- **The task**: Only one span of the listing below should come back. It runs from the line with "Given: Open the Current Folder dropdown" through the line with "Task: Open the Resources dropdown", and each of its lines must be reproduced exactly.

:: Materials provided

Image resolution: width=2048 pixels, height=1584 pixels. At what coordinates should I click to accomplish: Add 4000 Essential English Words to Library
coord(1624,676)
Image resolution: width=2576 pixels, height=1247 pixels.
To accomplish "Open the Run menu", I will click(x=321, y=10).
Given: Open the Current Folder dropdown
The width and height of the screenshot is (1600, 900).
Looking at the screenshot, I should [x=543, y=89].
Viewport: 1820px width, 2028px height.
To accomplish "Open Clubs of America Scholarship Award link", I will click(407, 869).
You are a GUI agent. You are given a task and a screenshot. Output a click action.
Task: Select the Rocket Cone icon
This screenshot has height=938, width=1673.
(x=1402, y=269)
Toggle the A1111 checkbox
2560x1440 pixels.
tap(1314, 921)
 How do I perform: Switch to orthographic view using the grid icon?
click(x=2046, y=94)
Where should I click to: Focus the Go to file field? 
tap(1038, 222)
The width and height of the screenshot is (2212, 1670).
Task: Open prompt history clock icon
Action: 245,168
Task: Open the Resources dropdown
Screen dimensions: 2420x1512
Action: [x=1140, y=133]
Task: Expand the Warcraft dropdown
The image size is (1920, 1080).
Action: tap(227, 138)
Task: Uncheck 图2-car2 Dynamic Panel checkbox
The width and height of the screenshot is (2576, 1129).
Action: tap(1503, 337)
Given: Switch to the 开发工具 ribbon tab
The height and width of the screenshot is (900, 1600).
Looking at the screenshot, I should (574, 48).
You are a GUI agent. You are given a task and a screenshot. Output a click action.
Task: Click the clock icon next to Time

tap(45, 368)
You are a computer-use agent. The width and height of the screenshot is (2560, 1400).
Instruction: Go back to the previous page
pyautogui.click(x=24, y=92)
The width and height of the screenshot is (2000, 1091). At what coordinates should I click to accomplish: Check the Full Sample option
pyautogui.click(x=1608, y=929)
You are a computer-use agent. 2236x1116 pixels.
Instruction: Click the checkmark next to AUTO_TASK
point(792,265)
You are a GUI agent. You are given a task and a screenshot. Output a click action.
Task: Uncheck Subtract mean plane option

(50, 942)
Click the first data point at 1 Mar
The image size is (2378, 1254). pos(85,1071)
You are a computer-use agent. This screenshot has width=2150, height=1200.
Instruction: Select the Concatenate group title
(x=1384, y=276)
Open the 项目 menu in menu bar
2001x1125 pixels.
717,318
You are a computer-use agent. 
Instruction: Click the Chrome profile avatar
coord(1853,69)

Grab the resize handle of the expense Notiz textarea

::::

- **Exercise answer**:
Given: Open the Current Folder dropdown
The width and height of the screenshot is (1600, 900).
Looking at the screenshot, I should [x=543, y=89].
Viewport: 1820px width, 2028px height.
To accomplish "Open Clubs of America Scholarship Award link", I will click(407, 869).
You are a GUI agent. You are given a task and a screenshot. Output a click action.
Task: Select the Rocket Cone icon
This screenshot has height=938, width=1673.
(x=1402, y=269)
Toggle the A1111 checkbox
2560x1440 pixels.
tap(1314, 921)
 How do I perform: Switch to orthographic view using the grid icon?
click(x=2046, y=94)
Where should I click to: Focus the Go to file field? 
tap(1038, 222)
The width and height of the screenshot is (2212, 1670).
Task: Open prompt history clock icon
Action: 245,168
Task: Open the Resources dropdown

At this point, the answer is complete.